Mercredi 16 avril, Nvidia a confirmé dans un document financier, que l’administration lui avait bien interdit d’exporter ses H20 en Chine. Ces puces avaient pourtant été conçues pour se conformer aux précédentes restrictions à l’exportation, imposées par Joe Biden depuis 2022. L’opération devrait lui coûter près de 5,5 milliards de dollars, a indiqué l’entreprise. Chez AMD, son rival, même son de cloche. L’entreprise américaine a déclaré dans un rapport déposé mercredi que ces nouvelles restrictions lui feraient perdre près de 800 millions de dollars.

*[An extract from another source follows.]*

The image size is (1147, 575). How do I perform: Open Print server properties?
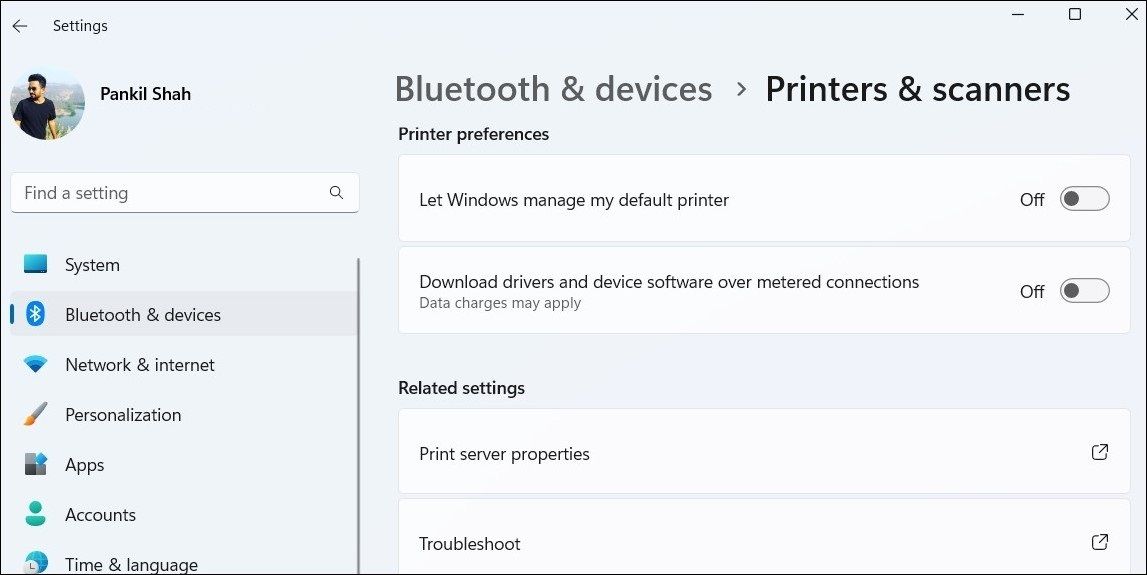[504, 454]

Conséquence, plusieurs entreprises du secteur ont vu leurs actions baisser, à l’image de la première concernée, Nvidia, dont 13 % de ses revenus proviennent de Chine, selon CFRA Research, cité par Axios. Pour l’un de ses analystes, cette nouvelle restriction pourrait, au lieu d’asphyxier la Chine, « renforcer les concurrents chinois nationaux, en particulier Huawei », qui produit désormais des puces équivalentes.

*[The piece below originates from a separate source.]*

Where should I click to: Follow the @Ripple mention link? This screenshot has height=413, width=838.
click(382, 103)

Le système de licences de Joe Biden poursuivi ou arrêté ?
Les prochaines semaines devraient être décisives : tout le secteur attend de voir à quelle sauce il sera finalement mangé. Pour ASML, le fabricant néerlandais d’équipements pour semi-conducteurs, « les récentes annonces de droits de douane accroissent l’incertitude (…) ».
D’autant que l’administration américaine a jusqu’au 15 mai, pour décider de poursuivre ou pas le système mis en place par Joe Biden en janvier 2025. L’ancien président américain avait imposé au monde entier, avant de quitter la Maison-Blanche, des contrôles et des limites à l’achat de semi-conducteurs destinés à l’intelligence artificielle, toujours dans le but d’entraver le développement technologique de la Chine.
S’il est mis en œuvre, seul un petit groupe d’alliés des États-Unis sera autorisé à acheter autant de puces qu’il le souhaite. Tous les autres (y compris des pays européens) seront désormais soumis à des quotas. Certains ne pourront tout simplement plus acheter de semi-conducteurs destinés à l’IA.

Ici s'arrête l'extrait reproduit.